=== ЗАДАНИЕ A ===
Что во фрагменте о судейском усмотрении названо четвертым признаком судейского усмотрения?

=== ИСХОДНЫЙ ФРАГМЕНТ ===
________________________
Эти факторы оказывают влияние на выбор решения, обусловленного законом, которое должно быть справедливым, обоснованным и т. д., а судейское усмотрение – это право на выбор.
Итак, третий признак судейского усмотрения заключается в том, что все решения, из которых правоприменитель может выбрать любое, в равной мере являются законными, но только одно из них для определенной ситуации будет обоснованным и справедливым.
Когда закон предоставляет право выбора, суд должен принять решение, максимально соответствующее индивидуальным особенностям конкретного случая. Таким образом, четвертым признаком судейского усмотрения можно считать обязательный учет конкретных обстоятельств совершенного общественно опасного деяния при осуществлении выбора одного из возможных решений. Данное право предоставлено суду с целью правильной оценки определенного поступка конкретного лица. Поэтому возможность выбора – это не только право, но и обязанность осуществить выбор так, чтобы избранное решение наиболее соответствовало конкретным особенностям рассматриваемого дела.
________________________
=== ЗАПИСИ НАБОРА ===
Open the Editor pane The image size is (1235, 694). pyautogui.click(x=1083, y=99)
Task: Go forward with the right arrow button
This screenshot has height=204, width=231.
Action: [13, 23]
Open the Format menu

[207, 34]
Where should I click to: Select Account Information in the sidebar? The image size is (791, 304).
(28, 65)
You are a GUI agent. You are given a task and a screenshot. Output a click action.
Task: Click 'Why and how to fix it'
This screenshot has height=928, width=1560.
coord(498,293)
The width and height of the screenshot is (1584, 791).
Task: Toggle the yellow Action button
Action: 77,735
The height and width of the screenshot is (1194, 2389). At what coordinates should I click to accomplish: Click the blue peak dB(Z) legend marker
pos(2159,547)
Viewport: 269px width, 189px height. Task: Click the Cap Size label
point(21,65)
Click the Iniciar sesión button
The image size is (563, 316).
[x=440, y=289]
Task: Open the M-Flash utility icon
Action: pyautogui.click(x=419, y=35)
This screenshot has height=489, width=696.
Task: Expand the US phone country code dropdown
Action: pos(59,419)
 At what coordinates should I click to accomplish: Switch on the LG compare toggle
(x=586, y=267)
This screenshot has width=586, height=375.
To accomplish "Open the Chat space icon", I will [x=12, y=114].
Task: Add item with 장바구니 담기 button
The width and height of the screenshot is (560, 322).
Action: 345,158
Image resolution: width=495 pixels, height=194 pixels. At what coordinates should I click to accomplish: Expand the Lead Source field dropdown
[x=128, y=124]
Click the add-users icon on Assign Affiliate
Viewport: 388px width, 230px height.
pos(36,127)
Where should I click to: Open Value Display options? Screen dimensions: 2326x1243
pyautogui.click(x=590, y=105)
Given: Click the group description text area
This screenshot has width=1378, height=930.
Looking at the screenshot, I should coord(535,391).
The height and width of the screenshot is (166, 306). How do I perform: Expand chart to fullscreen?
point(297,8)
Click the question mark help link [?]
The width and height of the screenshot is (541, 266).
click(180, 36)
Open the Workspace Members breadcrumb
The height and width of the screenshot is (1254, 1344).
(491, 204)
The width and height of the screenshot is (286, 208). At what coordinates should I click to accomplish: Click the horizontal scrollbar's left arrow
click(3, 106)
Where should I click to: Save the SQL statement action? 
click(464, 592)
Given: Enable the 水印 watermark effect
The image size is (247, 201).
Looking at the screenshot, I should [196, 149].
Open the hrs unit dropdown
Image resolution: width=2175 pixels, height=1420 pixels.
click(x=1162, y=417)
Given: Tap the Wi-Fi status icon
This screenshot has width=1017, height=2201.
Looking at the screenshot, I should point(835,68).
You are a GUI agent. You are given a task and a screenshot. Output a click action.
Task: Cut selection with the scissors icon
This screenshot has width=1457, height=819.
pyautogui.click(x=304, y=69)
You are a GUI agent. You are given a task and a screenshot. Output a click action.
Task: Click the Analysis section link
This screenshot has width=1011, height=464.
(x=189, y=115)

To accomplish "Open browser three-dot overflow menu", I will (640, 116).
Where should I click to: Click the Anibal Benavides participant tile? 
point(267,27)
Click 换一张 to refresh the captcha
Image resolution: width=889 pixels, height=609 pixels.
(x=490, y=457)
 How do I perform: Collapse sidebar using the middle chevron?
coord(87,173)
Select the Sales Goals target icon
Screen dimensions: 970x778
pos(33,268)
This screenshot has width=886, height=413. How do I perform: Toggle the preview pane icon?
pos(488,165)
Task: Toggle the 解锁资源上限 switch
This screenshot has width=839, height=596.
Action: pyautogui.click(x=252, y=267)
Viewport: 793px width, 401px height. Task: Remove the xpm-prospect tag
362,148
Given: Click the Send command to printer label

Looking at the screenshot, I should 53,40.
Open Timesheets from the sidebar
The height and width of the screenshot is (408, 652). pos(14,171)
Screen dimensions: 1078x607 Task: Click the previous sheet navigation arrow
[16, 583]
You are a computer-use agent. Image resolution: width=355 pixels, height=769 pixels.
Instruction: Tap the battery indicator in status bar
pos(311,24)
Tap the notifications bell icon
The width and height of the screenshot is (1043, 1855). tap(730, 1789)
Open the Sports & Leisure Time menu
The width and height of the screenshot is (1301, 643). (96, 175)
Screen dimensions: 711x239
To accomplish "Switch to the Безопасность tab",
________________________
=== ЗАДАНИЕ B ===
Преобразуйте в нумерованный список часть записей от строки, содержащей «Click the Iniciar sesión button», до строки, содержащей «will [x=12, y=114].», включая обе эти строки. Пустые строки не включайте.

=== ОТВЕТ A ===
Обязательный учет конкретных обстоятельств совершенного общественно опасного деяния при выборе одного из возможных решений.

=== ОТВЕТ B ===
1. Click the Iniciar sesión button
2. The image size is (563, 316).
3. [x=440, y=289]
4. Task: Open the M-Flash utility icon
5. Action: pyautogui.click(x=419, y=35)
6. This screenshot has height=489, width=696.
7. Task: Expand the US phone country code dropdown
8. Action: pos(59,419)
9.  At what coordinates should I click to accomplish: Switch on the LG compare toggle
10. (x=586, y=267)
11. This screenshot has width=586, height=375.
12. To accomplish "Open the Chat space icon", I will [x=12, y=114].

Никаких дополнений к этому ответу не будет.